## Exercise inputs:
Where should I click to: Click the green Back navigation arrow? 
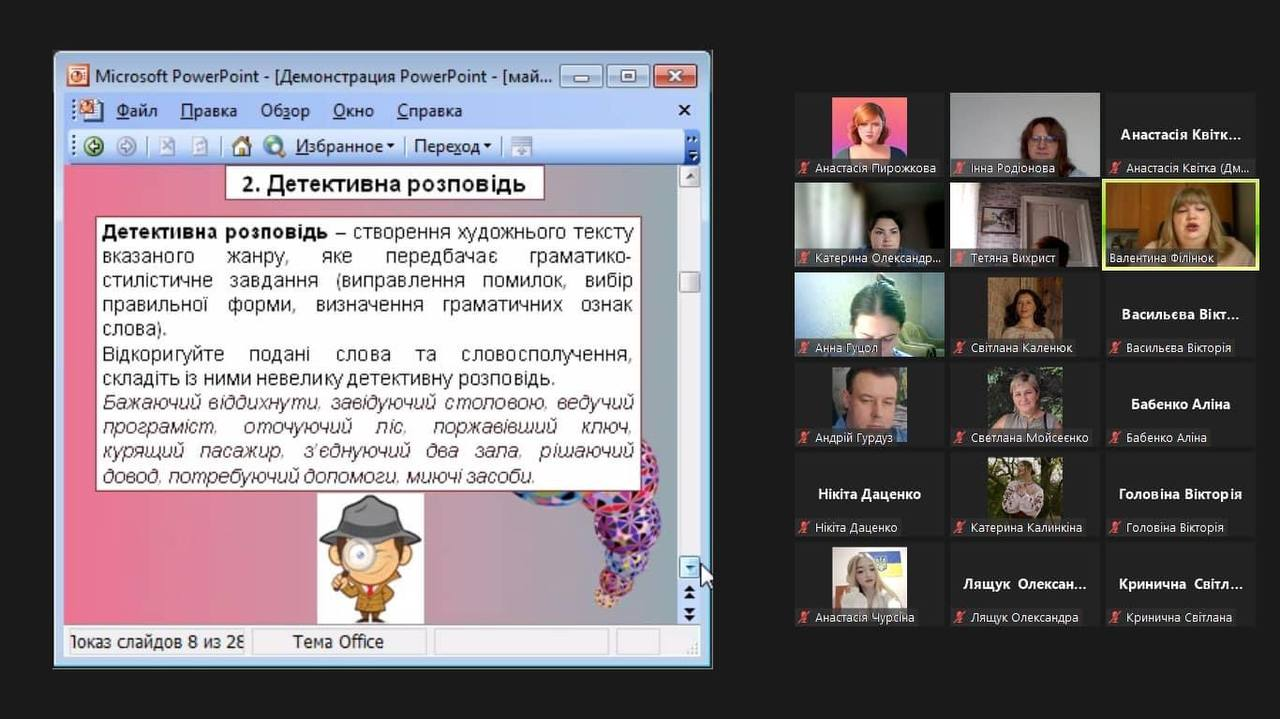[94, 147]
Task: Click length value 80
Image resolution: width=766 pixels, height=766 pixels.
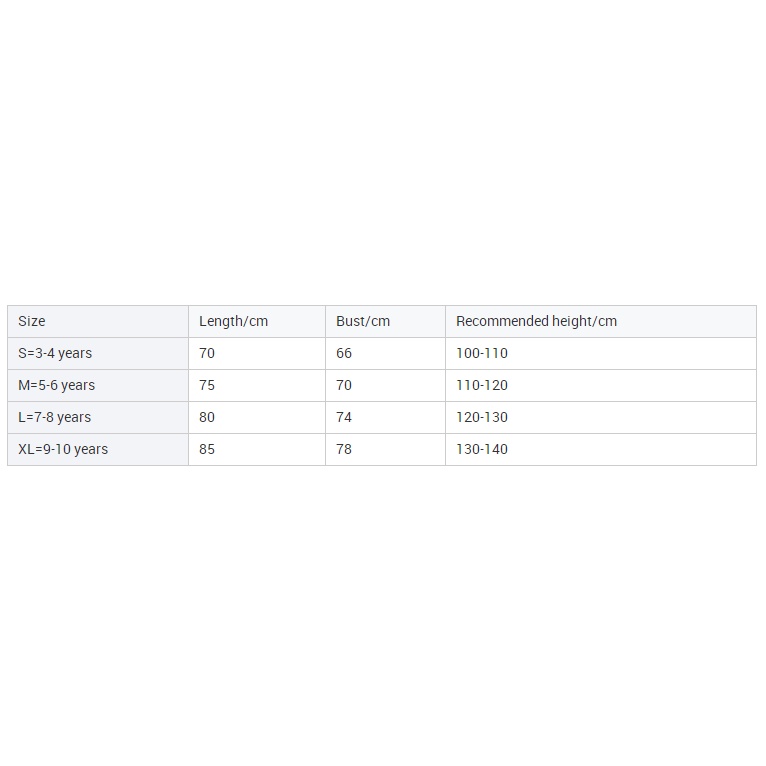Action: [x=207, y=417]
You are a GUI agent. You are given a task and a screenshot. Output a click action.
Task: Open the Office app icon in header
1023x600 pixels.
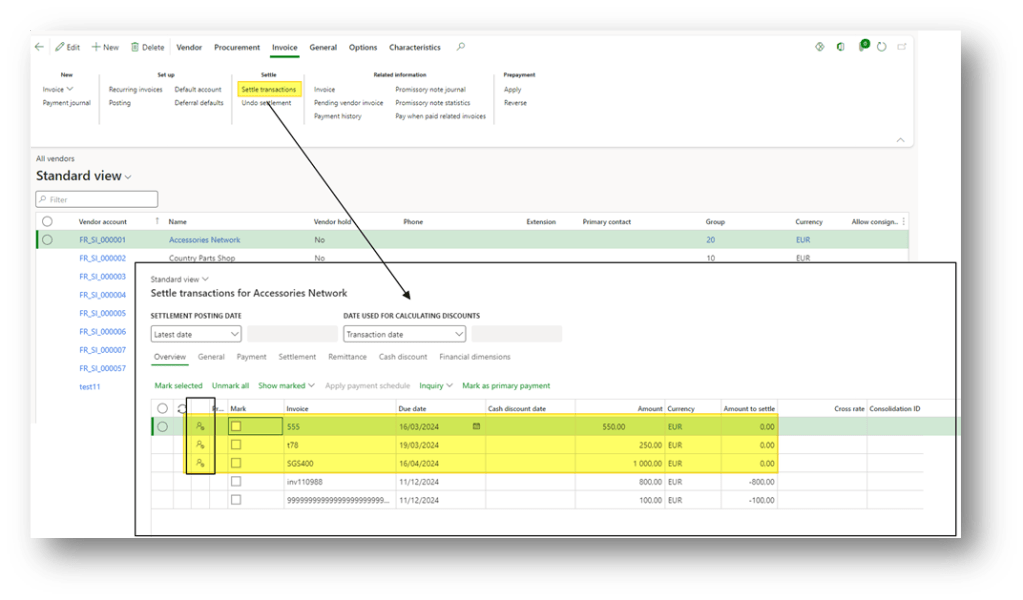point(840,47)
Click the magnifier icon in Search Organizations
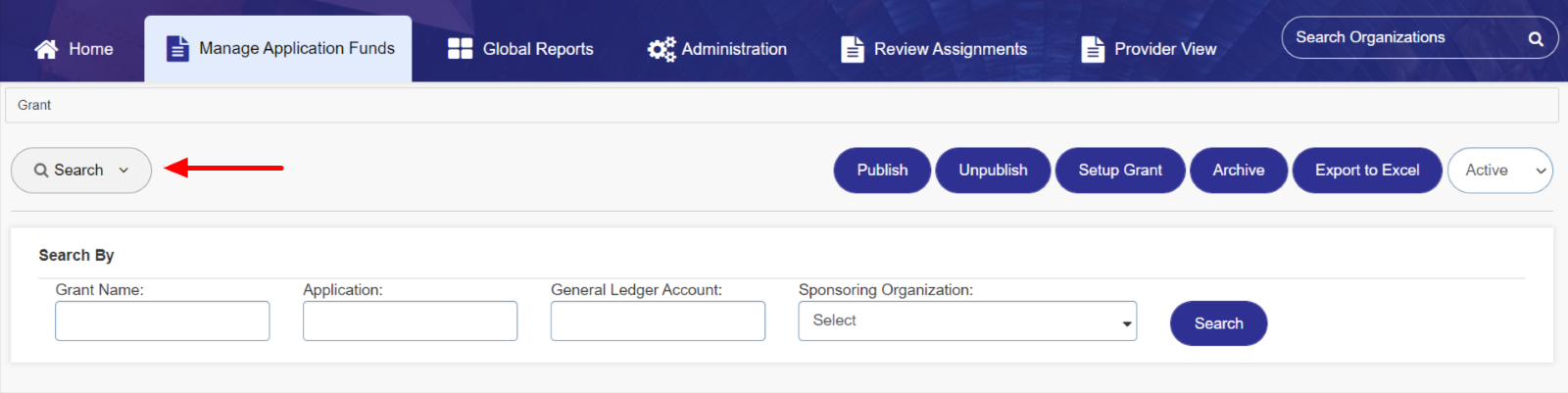 coord(1536,39)
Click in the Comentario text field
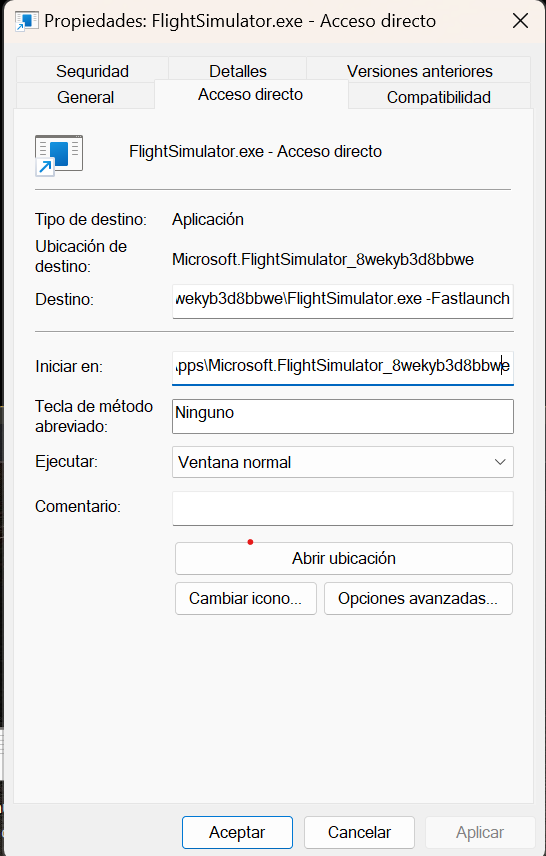 click(343, 508)
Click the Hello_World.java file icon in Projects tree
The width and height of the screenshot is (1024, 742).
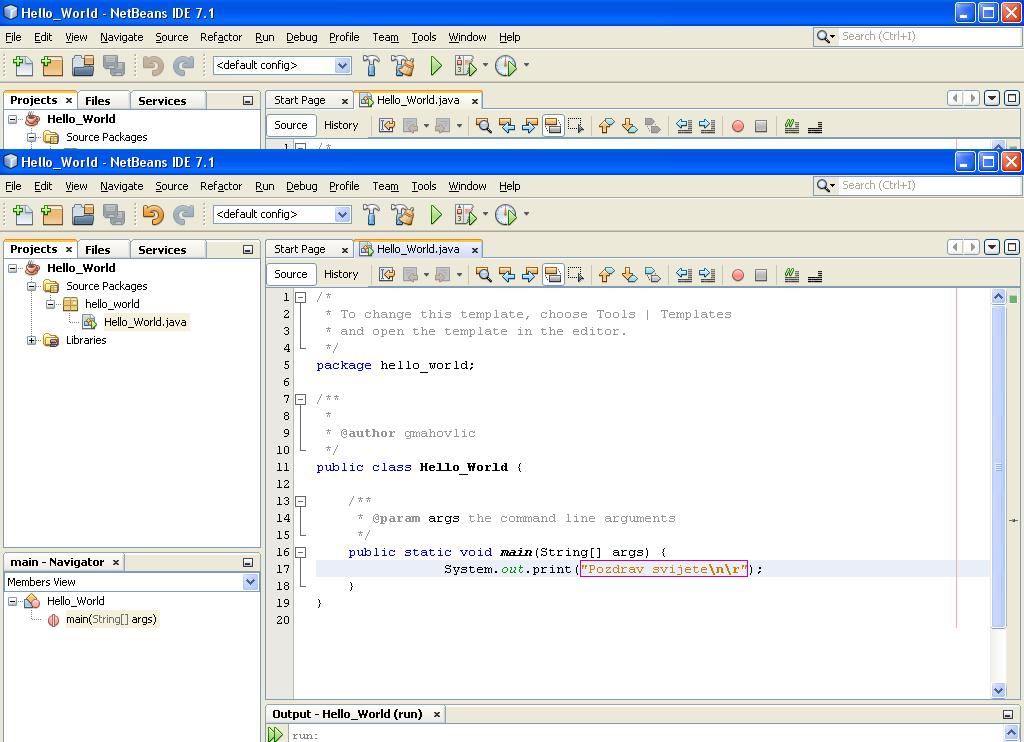[89, 322]
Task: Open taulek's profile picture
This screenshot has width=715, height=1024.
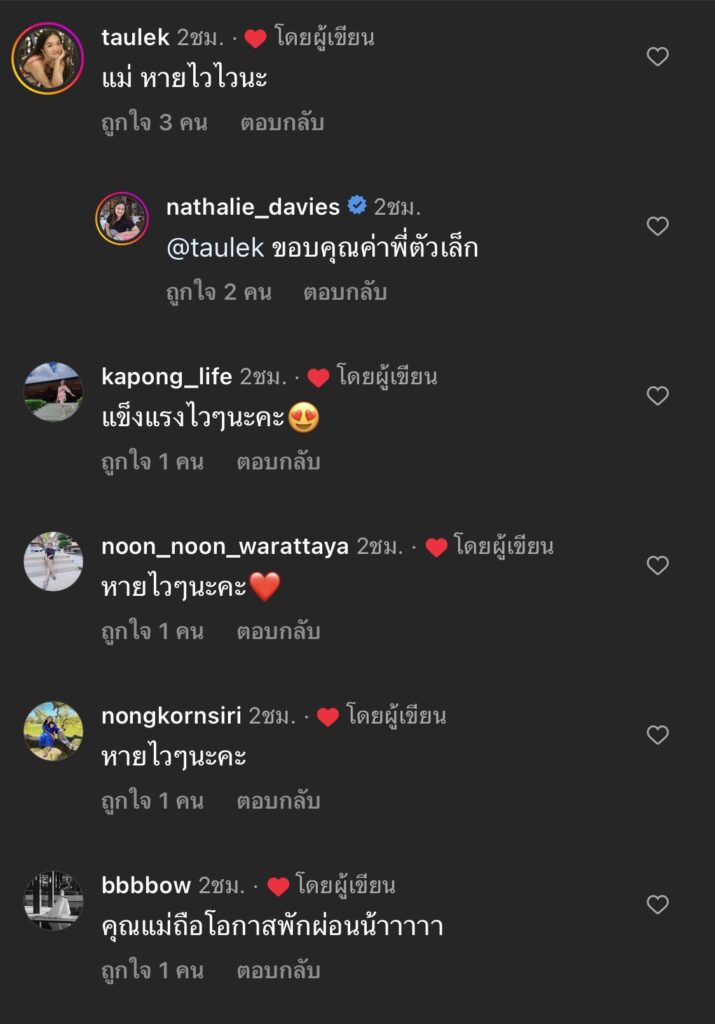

## Description of the task:
Considering the entries above, how many lines contain "Open"? Give that number with nothing else.

## Response area:
2